EXERCISE AIM => Look in the data below for the line that has "[Twitter] (1291, 691)", then print exactly every line from there through the line that has "Electronic (61, 2473)", leaving pictures out.
*** SUPPLIED RECORDS ***
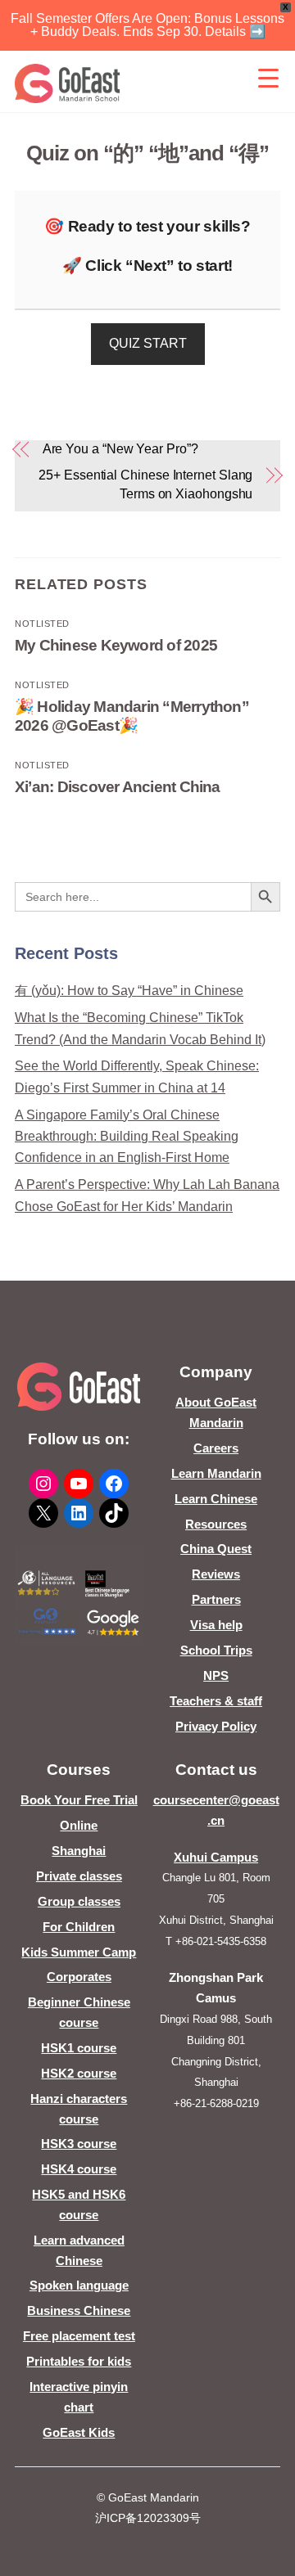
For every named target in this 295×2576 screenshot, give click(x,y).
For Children (79, 1927)
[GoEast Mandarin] (67, 83)
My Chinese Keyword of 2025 (116, 645)
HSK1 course (78, 2048)
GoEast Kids (79, 2432)
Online (79, 1825)
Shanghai (79, 1851)
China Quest (216, 1549)
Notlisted (42, 623)
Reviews (216, 1574)
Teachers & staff (216, 1701)
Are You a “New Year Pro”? (120, 449)
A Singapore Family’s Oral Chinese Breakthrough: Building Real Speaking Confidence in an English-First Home (126, 1136)
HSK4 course (78, 2169)
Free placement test (79, 2336)
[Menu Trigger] (268, 77)
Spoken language (79, 2285)
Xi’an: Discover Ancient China (117, 786)
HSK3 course (78, 2143)
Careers (215, 1448)
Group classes (79, 1901)
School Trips (216, 1650)
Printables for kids (78, 2361)
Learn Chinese (216, 1499)
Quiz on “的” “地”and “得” (147, 153)
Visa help (216, 1625)
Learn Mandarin (216, 1473)
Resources (216, 1524)
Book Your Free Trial (79, 1800)
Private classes (79, 1876)
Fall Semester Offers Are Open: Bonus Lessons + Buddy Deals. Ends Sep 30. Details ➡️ (147, 24)
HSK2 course (78, 2073)
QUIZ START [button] (148, 343)
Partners (216, 1599)
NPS (216, 1675)
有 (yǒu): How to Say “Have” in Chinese (129, 991)
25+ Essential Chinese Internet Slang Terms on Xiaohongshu (145, 484)
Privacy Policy (215, 1726)
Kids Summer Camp (78, 1952)
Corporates (79, 1977)
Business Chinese (78, 2310)
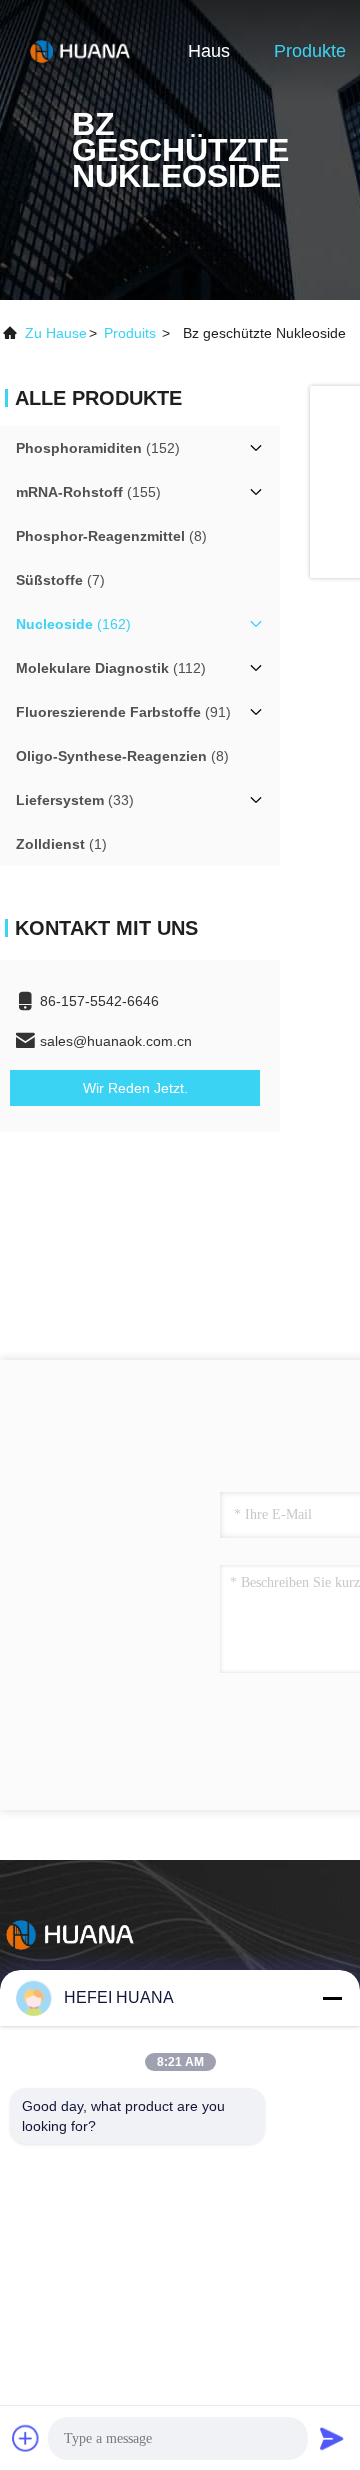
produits (130, 333)
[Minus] (332, 1998)
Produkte (310, 51)
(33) (75, 800)
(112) (111, 668)
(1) (61, 844)
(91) (123, 712)
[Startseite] (80, 50)
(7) (60, 580)
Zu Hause (56, 333)
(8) (111, 536)
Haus (209, 51)
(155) (88, 492)
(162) (73, 624)
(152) (98, 448)
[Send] (332, 2438)
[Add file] (26, 2438)
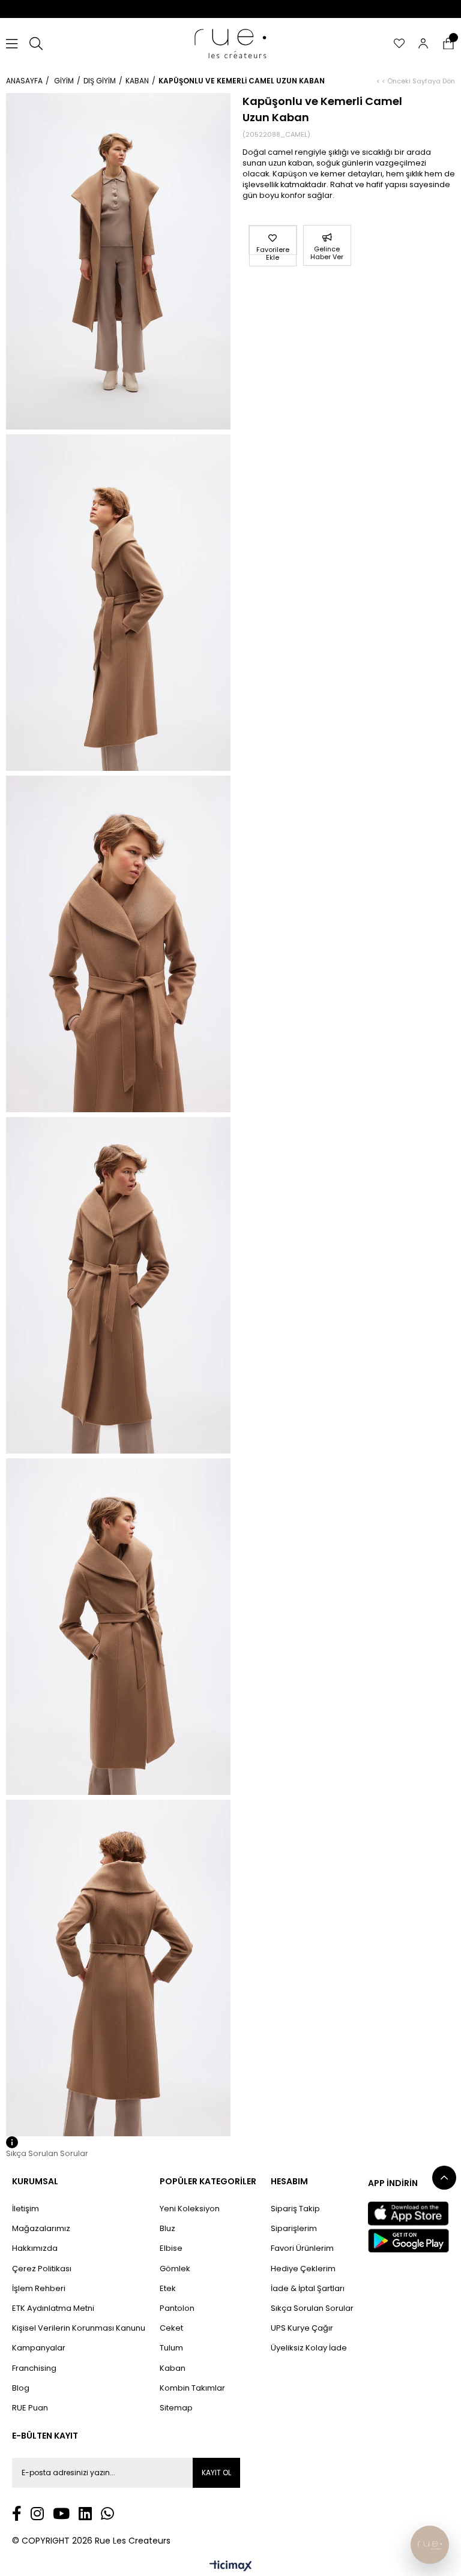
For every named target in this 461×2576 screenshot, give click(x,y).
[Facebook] (17, 2513)
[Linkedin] (85, 2513)
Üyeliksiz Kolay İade (309, 2348)
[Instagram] (37, 2513)
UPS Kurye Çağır (302, 2328)
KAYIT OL (216, 2472)
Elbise (171, 2248)
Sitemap (176, 2408)
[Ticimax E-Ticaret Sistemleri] (230, 2566)
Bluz (167, 2228)
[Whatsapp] (107, 2513)
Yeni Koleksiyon (190, 2208)
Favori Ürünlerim (302, 2248)
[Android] (408, 2241)
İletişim (25, 2208)
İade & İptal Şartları (308, 2288)
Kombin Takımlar (192, 2388)
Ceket (171, 2328)
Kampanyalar (38, 2348)
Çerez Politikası (41, 2268)
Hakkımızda (35, 2248)
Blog (20, 2388)
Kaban (172, 2368)
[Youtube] (61, 2513)
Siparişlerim (294, 2228)
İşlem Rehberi (38, 2288)
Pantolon (177, 2308)
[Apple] (408, 2214)
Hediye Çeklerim (303, 2268)
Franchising (34, 2368)
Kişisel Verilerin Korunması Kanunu (78, 2328)
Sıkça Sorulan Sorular (312, 2308)
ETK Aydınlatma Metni (53, 2308)
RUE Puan (30, 2408)
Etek (168, 2288)
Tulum (171, 2348)
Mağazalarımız (41, 2228)
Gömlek (175, 2268)
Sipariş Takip (295, 2208)
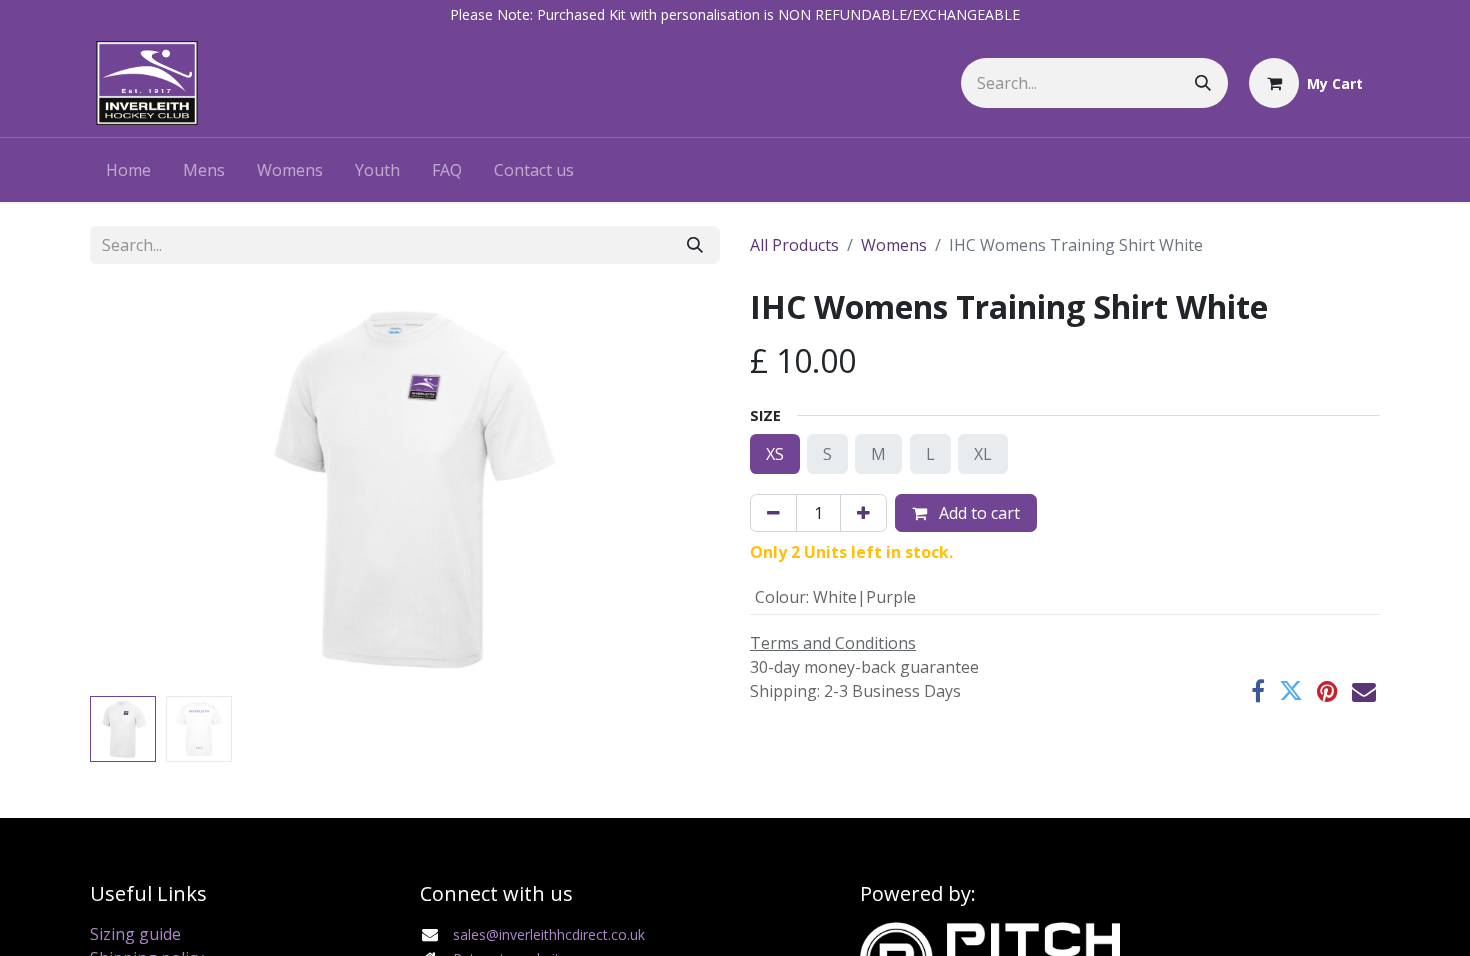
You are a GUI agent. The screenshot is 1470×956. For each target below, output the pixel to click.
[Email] (1364, 691)
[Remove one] (773, 513)
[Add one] (863, 513)
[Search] (1203, 83)
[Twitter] (1291, 691)
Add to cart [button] (977, 513)
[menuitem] (128, 170)
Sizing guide (135, 934)
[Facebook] (1258, 691)
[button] (137, 488)
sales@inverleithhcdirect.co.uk (549, 934)
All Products (794, 245)
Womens (894, 245)
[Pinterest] (1327, 691)
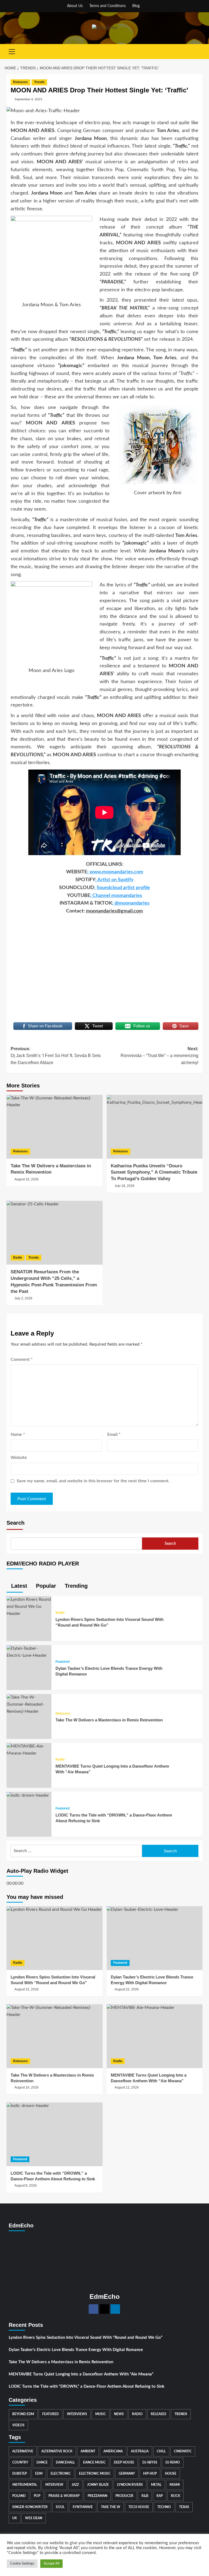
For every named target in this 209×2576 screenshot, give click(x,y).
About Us (75, 6)
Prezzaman (97, 2495)
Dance (42, 2462)
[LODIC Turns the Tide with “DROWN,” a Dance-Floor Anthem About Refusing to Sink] (28, 1795)
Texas (184, 2507)
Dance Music (94, 2462)
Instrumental (24, 2484)
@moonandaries (132, 903)
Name (18, 1434)
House (170, 2473)
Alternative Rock (56, 2451)
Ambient (88, 2451)
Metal (156, 2484)
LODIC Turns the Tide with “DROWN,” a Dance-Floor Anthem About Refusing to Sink (86, 2386)
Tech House (138, 2507)
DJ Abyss (149, 2462)
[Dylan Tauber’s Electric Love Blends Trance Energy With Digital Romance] (29, 1652)
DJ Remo (172, 2462)
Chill (161, 2451)
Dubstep (19, 2473)
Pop (37, 2495)
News (119, 2414)
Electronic (61, 2473)
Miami (175, 2484)
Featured (62, 1662)
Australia (140, 2451)
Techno (164, 2507)
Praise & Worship (63, 2495)
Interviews (77, 2414)
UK (14, 2518)
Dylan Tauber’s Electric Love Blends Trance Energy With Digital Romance (76, 2350)
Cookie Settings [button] (22, 2563)
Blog (136, 6)
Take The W (110, 2507)
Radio (17, 1257)
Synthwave (83, 2507)
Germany (127, 2473)
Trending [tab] (75, 1586)
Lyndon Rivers (130, 2484)
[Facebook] (93, 2309)
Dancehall (65, 2462)
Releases (20, 82)
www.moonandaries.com (116, 872)
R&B (145, 2495)
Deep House (124, 2462)
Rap (159, 2495)
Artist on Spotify (115, 879)
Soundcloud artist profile (123, 887)
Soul (60, 2507)
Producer (124, 2495)
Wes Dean (33, 2518)
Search (15, 1523)
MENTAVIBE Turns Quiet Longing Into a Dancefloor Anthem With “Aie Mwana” (81, 2374)
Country (20, 2462)
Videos (18, 2425)
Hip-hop (150, 2473)
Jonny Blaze (98, 2484)
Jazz (75, 2484)
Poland (19, 2495)
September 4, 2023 (28, 99)
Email (114, 1434)
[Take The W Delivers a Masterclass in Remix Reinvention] (55, 1127)
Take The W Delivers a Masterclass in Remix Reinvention (109, 1720)
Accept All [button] (51, 2563)
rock (175, 2495)
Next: (159, 1055)
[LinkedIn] (115, 2309)
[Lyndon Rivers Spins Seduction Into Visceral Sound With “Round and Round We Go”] (29, 1606)
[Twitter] (104, 2309)
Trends (39, 82)
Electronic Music (94, 2473)
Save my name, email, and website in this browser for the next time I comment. (93, 1481)
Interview (54, 2484)
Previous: (56, 1055)
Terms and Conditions (107, 6)
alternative (22, 2451)
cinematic (183, 2451)
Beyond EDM (23, 2414)
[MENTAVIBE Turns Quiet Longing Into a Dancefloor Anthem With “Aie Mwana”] (29, 1749)
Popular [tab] (45, 1586)
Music (100, 2414)
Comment (22, 1359)
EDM (38, 2473)
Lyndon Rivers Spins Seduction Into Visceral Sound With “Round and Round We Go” (85, 2338)
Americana (113, 2451)
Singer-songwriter (30, 2507)
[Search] (199, 51)
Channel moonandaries (117, 895)
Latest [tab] (18, 1586)
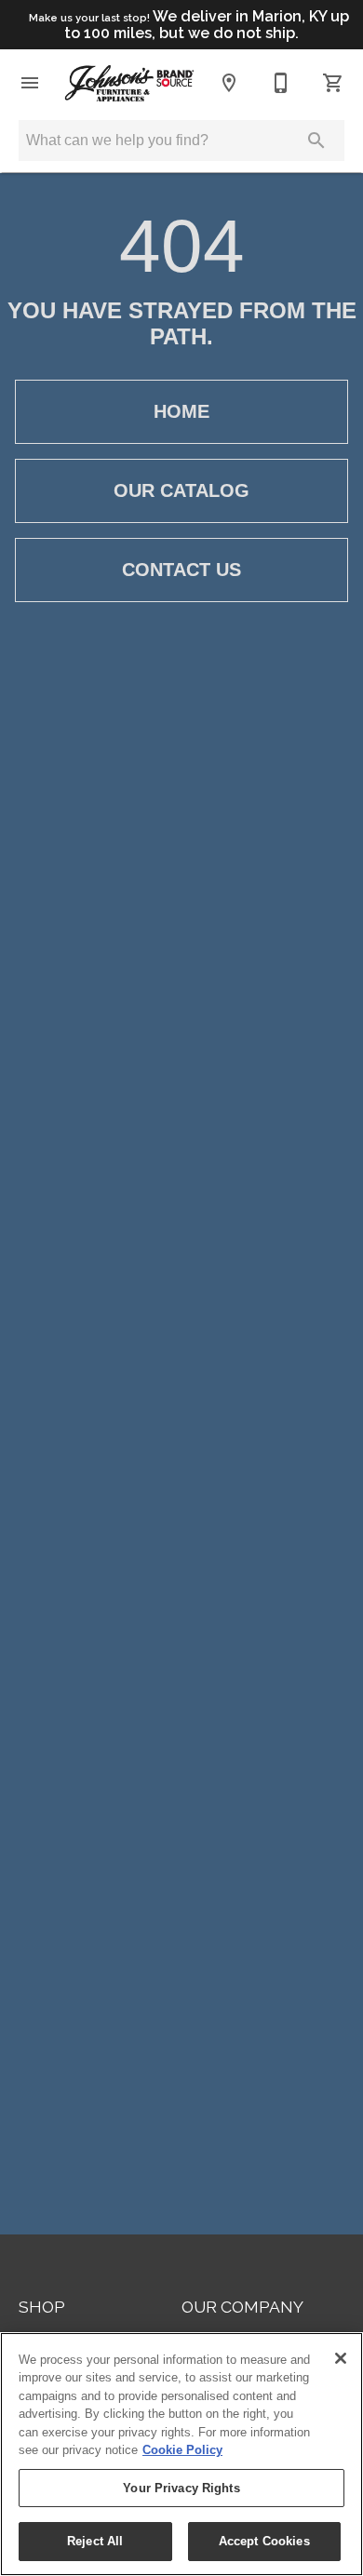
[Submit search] (316, 140)
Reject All (95, 2541)
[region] (181, 2454)
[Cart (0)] (333, 82)
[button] (29, 82)
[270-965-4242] (281, 82)
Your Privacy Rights (181, 2488)
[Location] (229, 82)
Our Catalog (181, 490)
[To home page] (129, 82)
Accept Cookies (264, 2541)
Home (181, 411)
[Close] (340, 2358)
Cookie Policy (182, 2450)
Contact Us (181, 569)
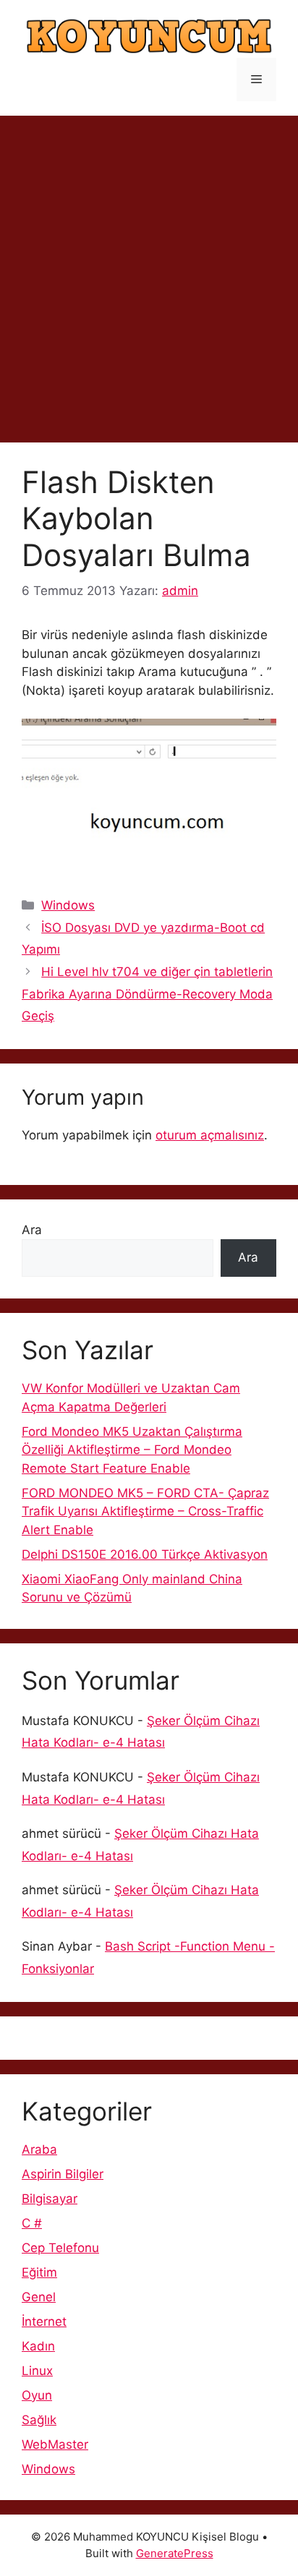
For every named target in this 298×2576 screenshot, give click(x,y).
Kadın (38, 2346)
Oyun (37, 2395)
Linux (37, 2370)
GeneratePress (174, 2553)
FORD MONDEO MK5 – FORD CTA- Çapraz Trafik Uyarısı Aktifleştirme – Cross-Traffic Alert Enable (145, 1511)
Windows (68, 905)
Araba (39, 2149)
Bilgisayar (49, 2198)
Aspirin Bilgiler (62, 2174)
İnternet (44, 2321)
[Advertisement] (149, 272)
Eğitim (39, 2272)
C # (32, 2223)
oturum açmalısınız (210, 1135)
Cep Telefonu (60, 2248)
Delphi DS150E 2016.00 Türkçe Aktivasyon (145, 1554)
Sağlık (39, 2420)
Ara (32, 1230)
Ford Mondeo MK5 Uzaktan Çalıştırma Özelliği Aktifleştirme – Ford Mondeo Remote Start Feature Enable (132, 1450)
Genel (39, 2297)
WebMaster (55, 2444)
***
RESULT =>
[Twitter] (1291, 691)
Add to cart [button] (977, 513)
[menuitem] (128, 170)
Sizing guide (135, 934)
[Facebook] (1258, 691)
[button] (137, 488)
sales@inverleithhcdirect.co.uk (549, 934)
All Products (794, 245)
Womens (894, 245)
[Pinterest] (1327, 691)
For every named target in this 209×2576 screenshot, give click(x,y).
About Us (75, 6)
Prezzaman (97, 2495)
Dance (42, 2462)
[LODIC Turns the Tide with “DROWN,” a Dance-Floor Anthem About Refusing to Sink] (28, 1795)
Texas (184, 2507)
Dance Music (94, 2462)
Instrumental (24, 2484)
@moonandaries (132, 903)
Name (18, 1434)
House (170, 2473)
Alternative Rock (56, 2451)
Ambient (88, 2451)
Metal (156, 2484)
LODIC Turns the Tide with “DROWN,” a Dance-Floor Anthem About Refusing to Sink (86, 2386)
Tech House (138, 2507)
DJ Abyss (149, 2462)
[Dylan Tauber’s Electric Love Blends Trance Energy With Digital Romance] (29, 1652)
DJ Remo (172, 2462)
Chill (161, 2451)
Dubstep (19, 2473)
Pop (37, 2495)
News (119, 2414)
Electronic (61, 2473)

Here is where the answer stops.